Start of Excerpted data
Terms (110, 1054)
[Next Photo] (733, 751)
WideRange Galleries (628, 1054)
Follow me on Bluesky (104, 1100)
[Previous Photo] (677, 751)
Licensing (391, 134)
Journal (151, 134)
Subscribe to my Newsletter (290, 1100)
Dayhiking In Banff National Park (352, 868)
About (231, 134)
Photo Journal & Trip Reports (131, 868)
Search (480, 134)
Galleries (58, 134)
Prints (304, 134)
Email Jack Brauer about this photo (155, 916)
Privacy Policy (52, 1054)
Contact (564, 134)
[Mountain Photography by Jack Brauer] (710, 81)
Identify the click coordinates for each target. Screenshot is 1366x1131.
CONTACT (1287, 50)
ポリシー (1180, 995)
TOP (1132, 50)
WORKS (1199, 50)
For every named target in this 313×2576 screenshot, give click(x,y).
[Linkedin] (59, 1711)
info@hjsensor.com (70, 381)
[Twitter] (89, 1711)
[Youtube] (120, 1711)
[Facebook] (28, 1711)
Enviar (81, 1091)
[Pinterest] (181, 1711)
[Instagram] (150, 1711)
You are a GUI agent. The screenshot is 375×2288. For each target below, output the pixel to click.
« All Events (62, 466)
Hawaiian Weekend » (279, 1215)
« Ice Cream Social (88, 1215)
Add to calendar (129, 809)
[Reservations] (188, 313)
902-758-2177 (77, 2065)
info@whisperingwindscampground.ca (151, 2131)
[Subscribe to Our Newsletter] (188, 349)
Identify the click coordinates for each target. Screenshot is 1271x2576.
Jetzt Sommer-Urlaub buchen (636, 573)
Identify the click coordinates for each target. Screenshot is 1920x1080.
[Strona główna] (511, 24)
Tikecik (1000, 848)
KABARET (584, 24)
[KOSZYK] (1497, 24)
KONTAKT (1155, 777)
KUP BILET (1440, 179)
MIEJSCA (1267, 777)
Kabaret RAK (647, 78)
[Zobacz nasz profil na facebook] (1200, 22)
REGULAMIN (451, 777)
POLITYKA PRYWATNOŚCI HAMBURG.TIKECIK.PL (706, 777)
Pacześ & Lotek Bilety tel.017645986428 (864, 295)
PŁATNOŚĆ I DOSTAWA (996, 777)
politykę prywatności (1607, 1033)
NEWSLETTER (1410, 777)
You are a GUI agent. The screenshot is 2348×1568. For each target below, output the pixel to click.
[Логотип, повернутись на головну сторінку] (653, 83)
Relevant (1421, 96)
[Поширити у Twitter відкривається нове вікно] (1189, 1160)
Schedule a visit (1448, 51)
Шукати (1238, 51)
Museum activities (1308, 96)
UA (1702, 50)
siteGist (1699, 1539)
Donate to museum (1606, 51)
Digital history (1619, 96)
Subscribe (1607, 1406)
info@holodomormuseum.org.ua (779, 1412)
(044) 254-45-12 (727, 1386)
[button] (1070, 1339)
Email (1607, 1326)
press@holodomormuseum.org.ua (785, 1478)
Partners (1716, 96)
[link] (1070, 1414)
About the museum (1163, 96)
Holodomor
End of Excerpted data
Assignment:
A copy of each line above that holds the word "coordinates" is the expected answer.

Problem solution:
Identify the click coordinates for each target. Screenshot is 1366x1131.
Identify the click coordinates for each target. Screenshot is 1271x2576.
Identify the click coordinates for each target. Screenshot is 1920x1080.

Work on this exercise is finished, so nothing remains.